**Source material:**
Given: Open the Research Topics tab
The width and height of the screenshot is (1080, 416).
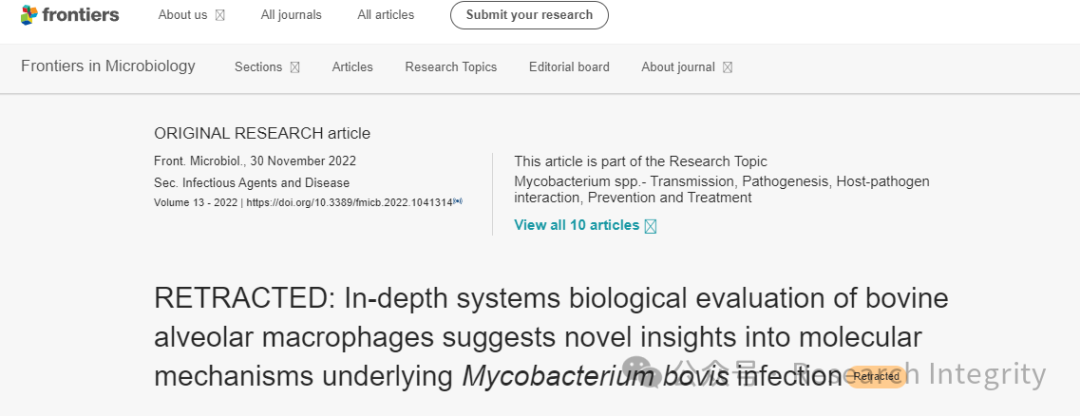Looking at the screenshot, I should 450,67.
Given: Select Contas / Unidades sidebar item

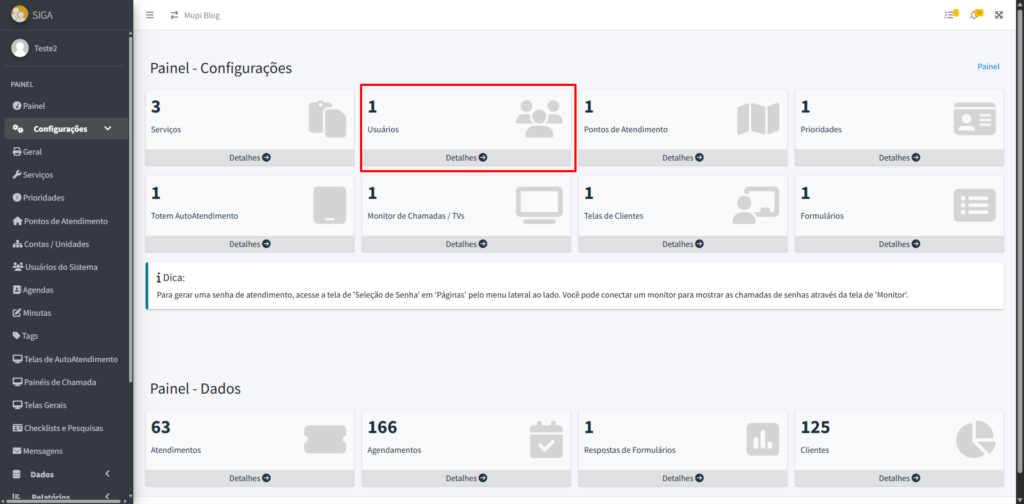Looking at the screenshot, I should pyautogui.click(x=56, y=243).
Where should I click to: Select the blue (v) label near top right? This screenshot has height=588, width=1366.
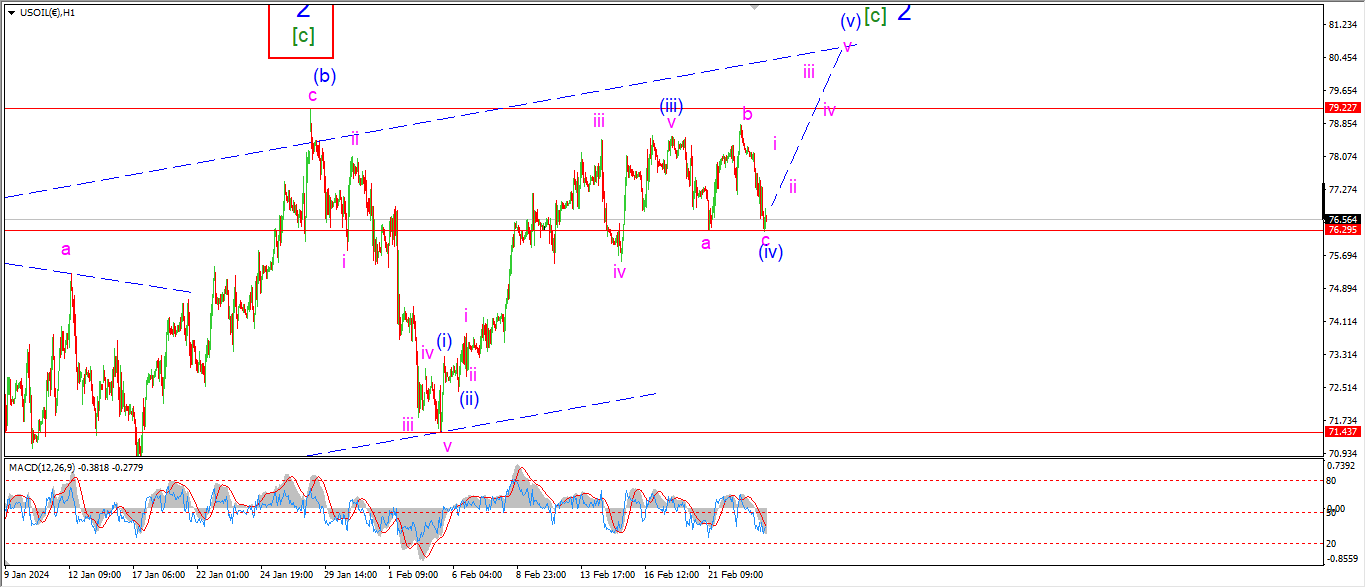pos(850,21)
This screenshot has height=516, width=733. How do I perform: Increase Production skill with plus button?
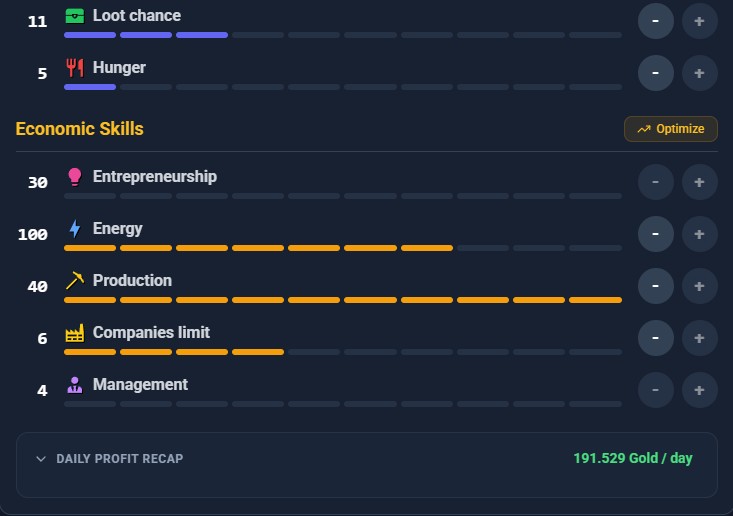[699, 286]
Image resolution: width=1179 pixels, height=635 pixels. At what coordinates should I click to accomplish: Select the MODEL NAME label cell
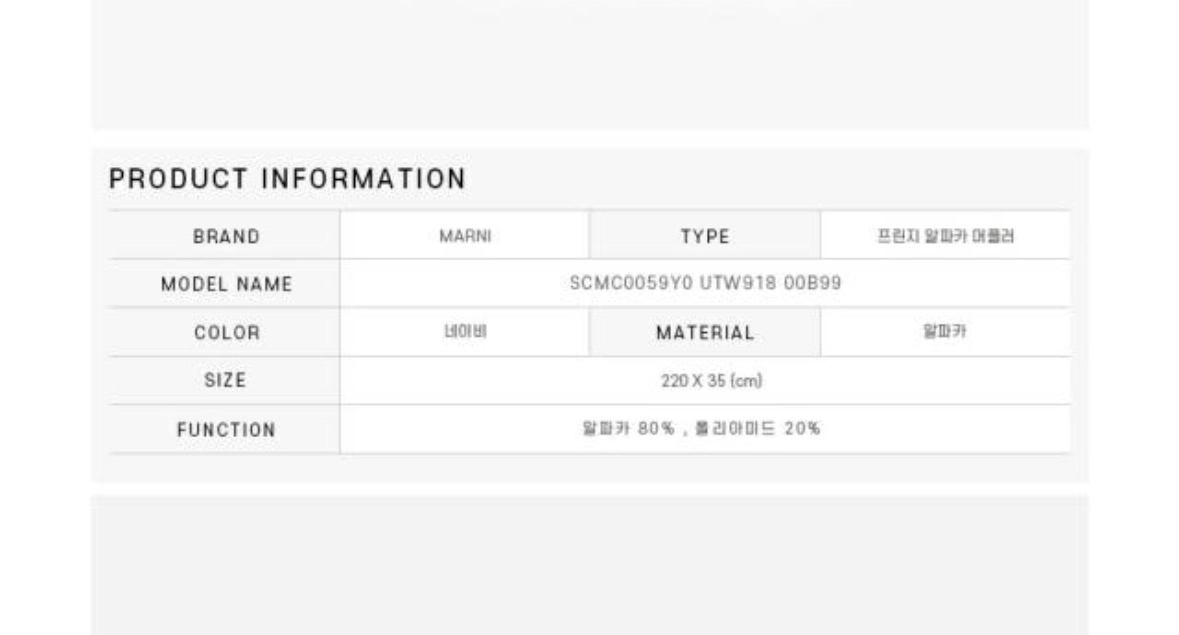pyautogui.click(x=225, y=284)
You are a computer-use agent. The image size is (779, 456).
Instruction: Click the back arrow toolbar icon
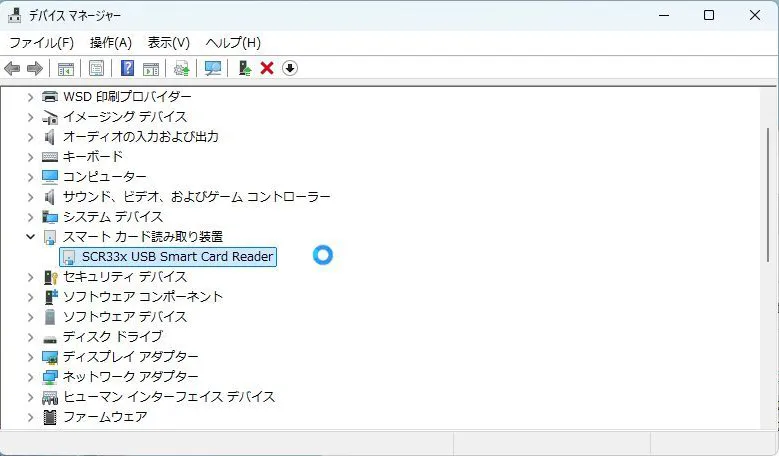12,68
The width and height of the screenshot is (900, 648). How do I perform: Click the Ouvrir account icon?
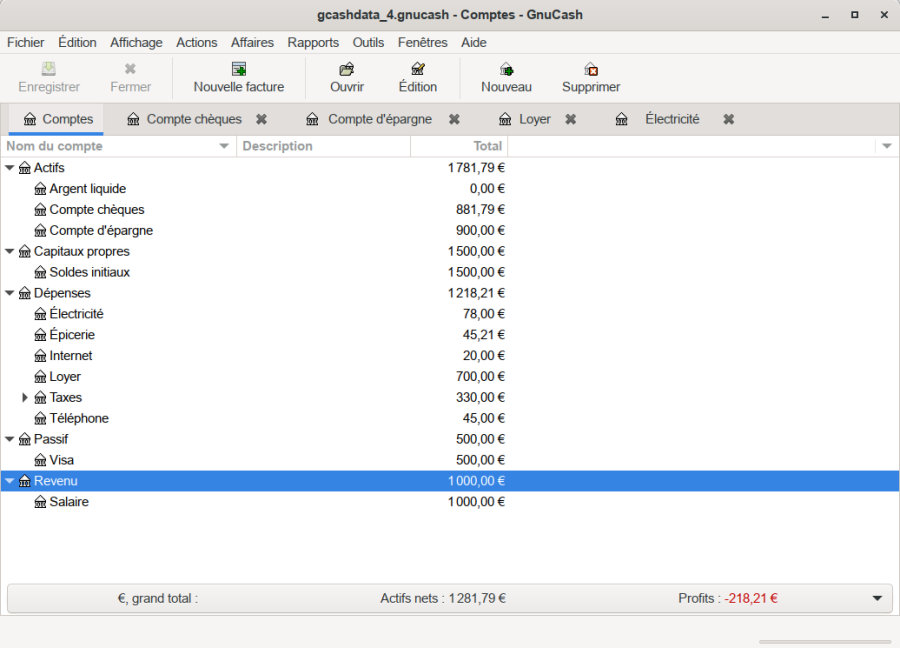[347, 69]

**To be done:**
Copy the material above word for word, leaving out the pictures.

**Written reply:**
Given: Open the Research Topics tab
The width and height of the screenshot is (1080, 416).
Looking at the screenshot, I should 450,67.
Given: Select Contas / Unidades sidebar item

Looking at the screenshot, I should pyautogui.click(x=56, y=243).
Where should I click to: Select the blue (v) label near top right? This screenshot has height=588, width=1366.
pos(850,21)
This screenshot has height=516, width=733. How do I perform: Increase Production skill with plus button?
[699, 286]
Image resolution: width=1179 pixels, height=635 pixels. At what coordinates should I click to accomplish: Select the MODEL NAME label cell
pyautogui.click(x=225, y=284)
You are a computer-use agent. The image size is (779, 456).
Instruction: Click the back arrow toolbar icon
12,68
The width and height of the screenshot is (900, 648). How do I perform: Click the Ouvrir account icon?
[347, 69]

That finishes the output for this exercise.